Fifty-five years after he narrowly avoided losing his life on board a sinking ship, Father Joseph W. Oppitz died under the care of the Redemptorist order he joined as a young man.
A funeral Mass was offered for Redemptorist Father Oppitz Oct. 11 at Stella Maris in Timonium. Father Oppitz died Oct. 6 at the age of 85.
A known author, philosophy professor, missionary and pastor, Father Oppitz survived the sinking of the SS Andrea Doria ship, which sank July 26, 1956.
Born in Baltimore, he professed his first vows in 1948 and final vows in 1951. He was ordained a priest on June 21, 1953 in Esopus, N.Y.
From 1954 to 1956 he studied at the Angelicum in Rome where he received his doctoral degree in philosophy. He traveled to Genoa and boarded the Andrew Doria after defending his thesis, according to a personal account he wrote.
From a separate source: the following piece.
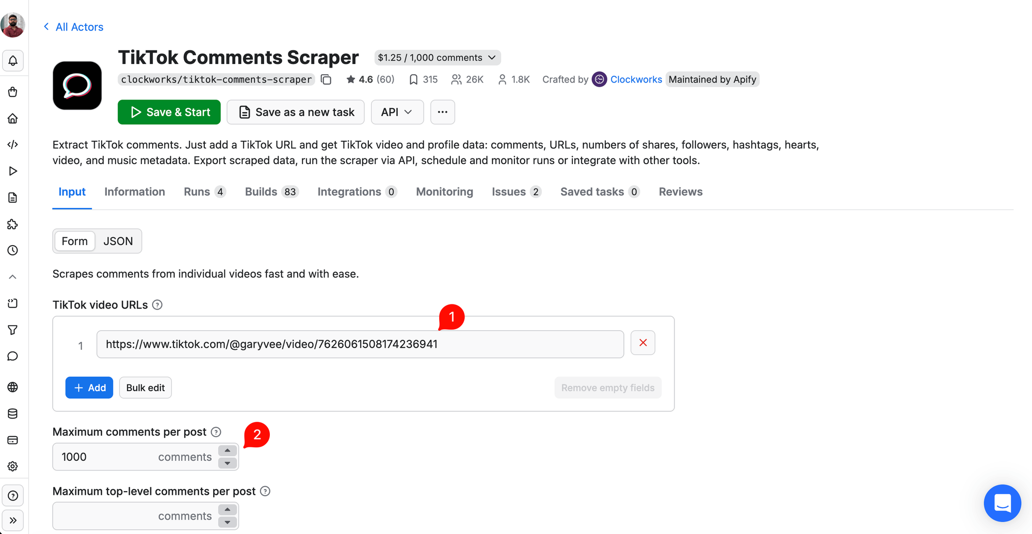The image size is (1032, 534).
Task: Open the API dropdown menu
Action: point(397,112)
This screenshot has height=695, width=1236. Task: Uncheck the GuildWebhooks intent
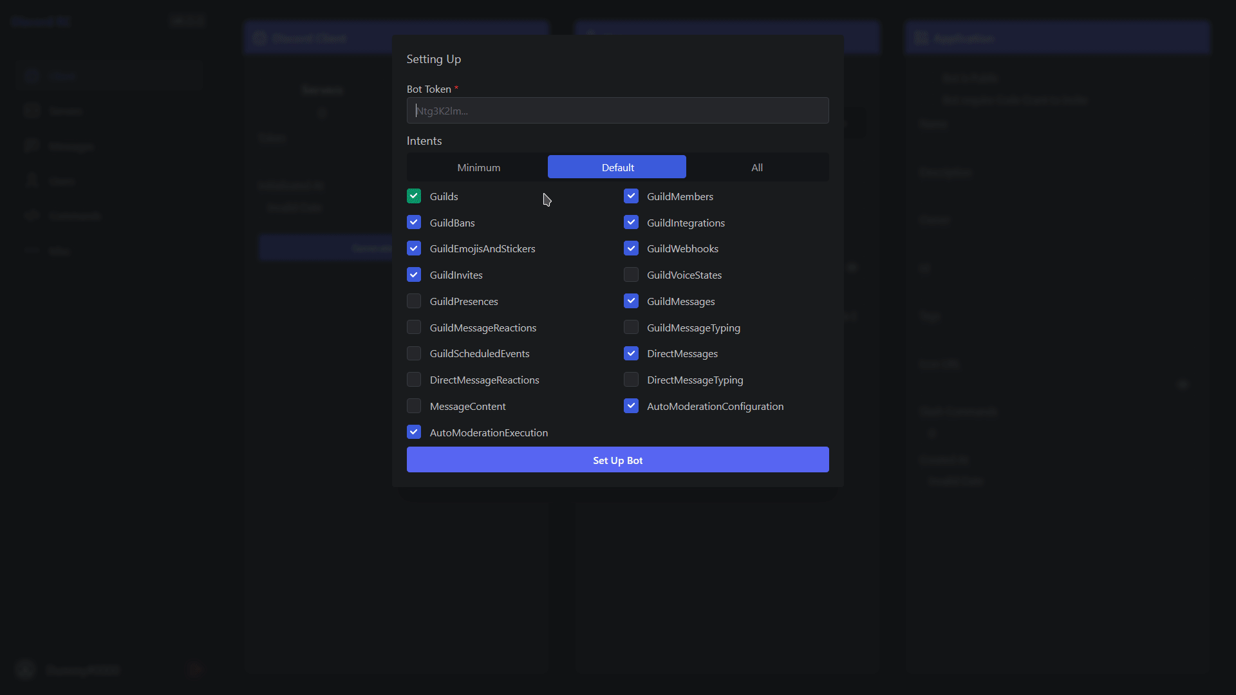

“The ship was 697 feet long and had all the latest safety devices, the most recent and sophisticated radio and radar equipment, a series of up-to-date safety compartments, such that it would be impossible for the ship to ever sink,” he wrote.
As the Andrea Doria approached busy Nantucket, Mass., through fog, it was struck by MS Stockholm of Sweden.
“The Stockholm,” Father Oppitz wrote, “at practically full speed, knifed almost halfway through the Andrea Doria’s right side just below the wing … .”
While there were more than 1,600 survivors, 46 people died following the crash.
“My own personal miracle had taken place the day we left Genoa when I was forced to change my cabin,” Father Oppitz wrote. “Had I not changed quarters I would have been killed in one of the cabins that was completely destroyed. The actual length of the gash was 40 feet wide through seven of the Andrea Doria’s 11 decks.”
He lived for 55 more years and spent more than 20 years teaching in the Redemptorist seminary formation system of the Baltimore Province and in Washington.
During the early 1980s he served on the mission team and was a part-time parish priest at St. Wenceslaus Parish in Baltimore.
Father Oppitz served as parish priest in St. Mary’s in Annapolis during the mid-1980s. He retired in 2000, first to the St. John Neumann Residence in Saratoga Springs, N.Y., and finally to Stella Maris.